Can Social Media Data Save The Polls?

When it comes to political decisions, there are few that were talked about more on social media than the EU Referendum. In the six weeks leading up to the vote, there were 54 million tweets about Brexit. These tweets were collated in the Press Association's live referendum data hub.
|
Open Image Modal
Bloomberg via Getty Images

The first known example of an opinion poll was in 1824, which was a local straw poll in Pennsylvania on the US presidential election. In 1916, The Literary Digest embarked on a national survey (partly as a circulation-raising exercise) and correctly predicted Woodrow Wilson's election as president. Mailing out millions of postcards and simply counting the returns, The Literary Digest correctly predicted the victories of Warren Harding in 1920, Calvin Coolidge in 1924, Herbert Hoover in 1928, and Franklin Roosevelt in 1932. Of course polling has come a long way since those early days but one inherent feature still remains - human surveys - usually conducted over the telephone.

However, it's now becoming a familiar refrain - the polls got it wrong (again)! The 2015 UK general election, Brexit and the most high profile of them all, the US presidential election 2016. Sites that used the most advanced aggregating and analytical modelling techniques available had a Clinton victory at silly odds: the New York Times had her chances of winning at 84% and the Princeton Election Consortium had her at 95-99%! Even Nate Silver who has had a pretty impressive track record gave Clinton a 71% chance of winning on the eve of the election.

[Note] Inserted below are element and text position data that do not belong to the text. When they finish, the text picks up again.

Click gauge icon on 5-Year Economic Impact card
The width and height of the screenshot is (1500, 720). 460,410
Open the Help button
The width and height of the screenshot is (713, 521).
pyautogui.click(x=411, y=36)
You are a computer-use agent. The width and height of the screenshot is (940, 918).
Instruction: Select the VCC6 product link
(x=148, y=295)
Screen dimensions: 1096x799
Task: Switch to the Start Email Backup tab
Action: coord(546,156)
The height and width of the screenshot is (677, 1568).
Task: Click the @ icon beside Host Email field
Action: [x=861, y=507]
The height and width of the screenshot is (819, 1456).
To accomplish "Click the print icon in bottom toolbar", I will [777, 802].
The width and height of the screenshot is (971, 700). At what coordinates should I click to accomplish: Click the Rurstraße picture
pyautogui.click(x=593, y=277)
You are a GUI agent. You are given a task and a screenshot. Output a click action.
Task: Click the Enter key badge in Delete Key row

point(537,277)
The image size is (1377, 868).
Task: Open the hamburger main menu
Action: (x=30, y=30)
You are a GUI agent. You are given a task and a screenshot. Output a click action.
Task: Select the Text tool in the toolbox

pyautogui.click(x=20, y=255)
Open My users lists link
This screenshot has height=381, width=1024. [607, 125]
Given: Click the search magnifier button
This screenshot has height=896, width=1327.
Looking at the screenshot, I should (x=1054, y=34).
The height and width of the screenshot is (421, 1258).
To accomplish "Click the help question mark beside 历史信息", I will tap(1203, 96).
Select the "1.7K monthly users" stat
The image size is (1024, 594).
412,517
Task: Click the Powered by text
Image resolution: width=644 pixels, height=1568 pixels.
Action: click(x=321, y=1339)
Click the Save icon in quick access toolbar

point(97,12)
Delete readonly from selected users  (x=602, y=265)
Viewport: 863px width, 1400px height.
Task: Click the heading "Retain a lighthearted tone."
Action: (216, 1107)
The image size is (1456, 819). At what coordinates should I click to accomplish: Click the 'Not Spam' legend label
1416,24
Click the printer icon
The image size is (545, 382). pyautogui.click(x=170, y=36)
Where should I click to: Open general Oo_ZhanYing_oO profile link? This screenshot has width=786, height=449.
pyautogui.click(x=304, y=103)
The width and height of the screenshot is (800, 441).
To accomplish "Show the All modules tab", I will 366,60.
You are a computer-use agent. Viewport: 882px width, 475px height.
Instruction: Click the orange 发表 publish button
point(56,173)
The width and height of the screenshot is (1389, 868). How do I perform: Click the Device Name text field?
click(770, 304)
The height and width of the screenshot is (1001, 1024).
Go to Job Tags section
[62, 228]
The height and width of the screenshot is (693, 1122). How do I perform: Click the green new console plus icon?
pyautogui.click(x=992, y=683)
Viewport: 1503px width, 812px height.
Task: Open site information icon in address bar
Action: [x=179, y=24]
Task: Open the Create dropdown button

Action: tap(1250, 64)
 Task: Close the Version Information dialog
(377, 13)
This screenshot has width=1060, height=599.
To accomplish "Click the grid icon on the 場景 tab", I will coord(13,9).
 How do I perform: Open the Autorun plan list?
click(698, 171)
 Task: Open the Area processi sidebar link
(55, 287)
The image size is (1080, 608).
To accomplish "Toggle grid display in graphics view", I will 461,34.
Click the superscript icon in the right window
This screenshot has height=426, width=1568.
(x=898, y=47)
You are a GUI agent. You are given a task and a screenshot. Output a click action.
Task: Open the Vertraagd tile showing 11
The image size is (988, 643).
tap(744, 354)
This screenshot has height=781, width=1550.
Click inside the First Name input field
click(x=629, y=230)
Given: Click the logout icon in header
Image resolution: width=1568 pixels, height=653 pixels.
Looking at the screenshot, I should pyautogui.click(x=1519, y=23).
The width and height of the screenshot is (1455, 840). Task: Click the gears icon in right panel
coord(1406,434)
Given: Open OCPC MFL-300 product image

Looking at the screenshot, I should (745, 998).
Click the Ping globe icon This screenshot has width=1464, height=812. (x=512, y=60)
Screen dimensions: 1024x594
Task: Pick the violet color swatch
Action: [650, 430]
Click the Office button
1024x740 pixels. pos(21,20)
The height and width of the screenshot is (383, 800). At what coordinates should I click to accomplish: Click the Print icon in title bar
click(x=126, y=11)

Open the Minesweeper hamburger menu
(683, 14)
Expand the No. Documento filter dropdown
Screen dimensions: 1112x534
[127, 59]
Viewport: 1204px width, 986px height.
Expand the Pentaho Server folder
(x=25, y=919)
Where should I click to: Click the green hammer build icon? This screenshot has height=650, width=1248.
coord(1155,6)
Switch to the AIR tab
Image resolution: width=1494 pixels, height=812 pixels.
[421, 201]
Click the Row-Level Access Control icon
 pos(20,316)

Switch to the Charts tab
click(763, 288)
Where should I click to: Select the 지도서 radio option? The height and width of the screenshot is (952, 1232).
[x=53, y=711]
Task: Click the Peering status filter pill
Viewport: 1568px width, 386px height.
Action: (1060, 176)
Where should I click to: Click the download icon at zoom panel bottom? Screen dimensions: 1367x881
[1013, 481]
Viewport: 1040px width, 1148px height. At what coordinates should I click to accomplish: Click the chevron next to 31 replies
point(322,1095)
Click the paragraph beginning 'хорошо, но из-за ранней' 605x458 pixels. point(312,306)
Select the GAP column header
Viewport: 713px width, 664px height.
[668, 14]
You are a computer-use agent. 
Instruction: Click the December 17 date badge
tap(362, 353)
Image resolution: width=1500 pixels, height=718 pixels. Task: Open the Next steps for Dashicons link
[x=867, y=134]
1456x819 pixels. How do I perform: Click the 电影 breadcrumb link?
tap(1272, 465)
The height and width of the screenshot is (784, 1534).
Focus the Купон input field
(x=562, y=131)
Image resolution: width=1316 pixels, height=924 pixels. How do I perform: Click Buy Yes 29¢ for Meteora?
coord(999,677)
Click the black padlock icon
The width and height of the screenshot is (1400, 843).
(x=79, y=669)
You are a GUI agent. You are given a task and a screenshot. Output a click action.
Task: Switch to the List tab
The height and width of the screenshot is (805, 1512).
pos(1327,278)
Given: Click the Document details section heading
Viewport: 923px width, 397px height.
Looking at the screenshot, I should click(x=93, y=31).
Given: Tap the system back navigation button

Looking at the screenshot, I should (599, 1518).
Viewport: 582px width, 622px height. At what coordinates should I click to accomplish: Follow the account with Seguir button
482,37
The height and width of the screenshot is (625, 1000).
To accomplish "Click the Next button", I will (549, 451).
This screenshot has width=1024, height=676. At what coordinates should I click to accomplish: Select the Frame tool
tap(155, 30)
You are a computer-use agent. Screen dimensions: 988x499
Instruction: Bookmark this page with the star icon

So what's going wrong? There are a number of trends driving the unreliability of election and other polling. The first is mobiles. Prior to mobiles, the ubiquity of landline telephones made finding reasonably random and representative samples easy, as pollsters could just pick random names out of phone books, call potential voters and talk them through interviews. This provided the kind of rich context and human understanding necessary for properly analysing their responses. That method also ensured reasonably high response rates and helped control nonresponse bias. But the rise of mobiles and the demographic differences of their adoption mean that random samples of landlines have become increasingly inadequate and unrepresentative of the population. The problem with moving to mobiles or even attempting a hybrid approach is that mobiles are not usually publicly-listed, making it harder to find representative samples. Various online survey methods have been used to supplement or supplant more expensive and less expansive phone methods, but they often also suffer from bias and are generally considered of lower quality than other polls.

The second factor is the decline in people willing to answer surveys. Telephone surveys in the US in the late 1970s achieved an 80% response rate. Enter voicemail, mobiles, decline of landlines and people generally not answering, and by 1997 response rates were down to 36%, crashing to 8% by 2014.

You don't need a PhD in maths statistics to know that sample size is important for accuracy. Put simply: poll more people and your errors go down. If you're struggling with numbers errors will increase. To get more numbers requires more time and hence cost. These two factors have made high-quality research much more expensive to do, so there is less of it. To top it off, a perennial election polling problem, how to identify "likely voters" has become even thornier. Consequently election polling is in near crisis. If only there was an accessible place where people freely and willingly share their true feelings...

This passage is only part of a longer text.